Longer duration of EVD placement, increased frequency of CSF sampling, intraventricular hemorrhage, skull fracture, CSF leakage, systemic infection, and underlying conditions such as diabetes, alcoholism, and cigarette smoking may elevate the risk of EVD infection [3, 6,7,8,9]. However, study identifies specific risk and predictive factors for EVD infection but does not address noninfectious ventriculitis. Sweid et al. observed that the mean CSF output was higher in patients with EVD infection [8]. Further investigation into this phenomenon may assist clinicians in detecting and responding to the disease at an earlier stage. Nevertheless, preventive EVD care bundles are more important in decreasing EVD-related complications. Clinical practice guidelines strongly recommend periprocedural prophylactic antibiotics and antimicrobial-impregnated drains and strongly discourage prolonged use of antibiotics [5]. However, only 53% of institutions use antibiotic-impregnated catheters, and 55% use prolonged prophylactic systemic antibiotics [4]. Moreover, one study has suggested daily CSF sampling [6], whereas another recommended reducing the sampling frequency [10] to reduce EVD infection rate. Additional research is required to identify the most cost-effective and implantable interventions.

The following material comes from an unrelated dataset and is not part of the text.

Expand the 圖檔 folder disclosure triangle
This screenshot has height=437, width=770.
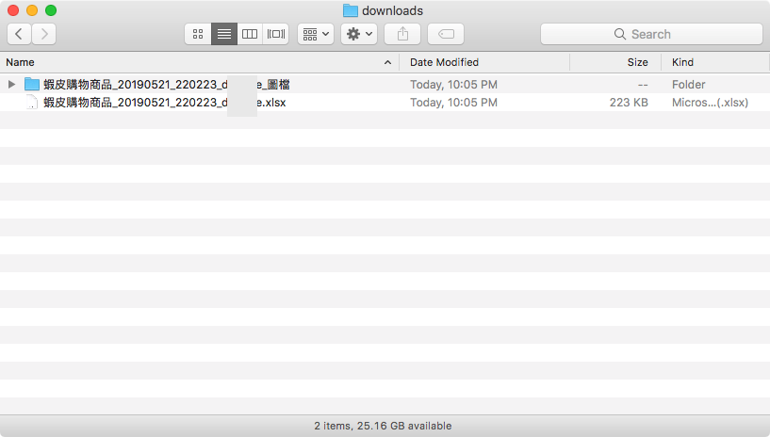tap(11, 85)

The objective of this study was to analyze clinical risk factors and predictors for both noninfectious ventriculitis and EVD infection. This includes examining the timing of fever following EVD placement and the daily trend of EVD output leading up to the onset of fever. Additionally, a comparison was conducted between patients diagnosed with ventriculitis who received antibiotic treatment for less than or more than 1 week to determine which individuals may be suitable for conservative management without antibiotics. Finally, the effectiveness of a new care bundle intervention including chlorhexidine gluconate bathing in reducing EVD infections was evaluated.
Methods
Patient Population
This study was conducted at a medical center with 1,006 beds in northern Taiwan. The study was approved by the Taipei Medical University Joint Institutional Review Board (TMU-JIRB approval number: N202210032; approval date: November 1, 2022). The requirement for informed consent was waived given the negligible risks involved in a standard-of-care observational study. The protocols adhered to the ethical guidelines set forth by the responsible committees overseeing human experimentation in each hospital as well as the Declaration of Helsinki 1975. This study retrospectively analyzed all patients who underwent EVD insertion between January 2018 and July 2022. This was a retrospective chart review of patient demographics, surgical diagnosis, medical comorbidities, CSF analysis results, EVD CSF daily output, EVD type and indwelling sites, lengths of intensive care unit (ICU) and hospital stay, modified Rankin scale score, and survival status at 180 days after discharge.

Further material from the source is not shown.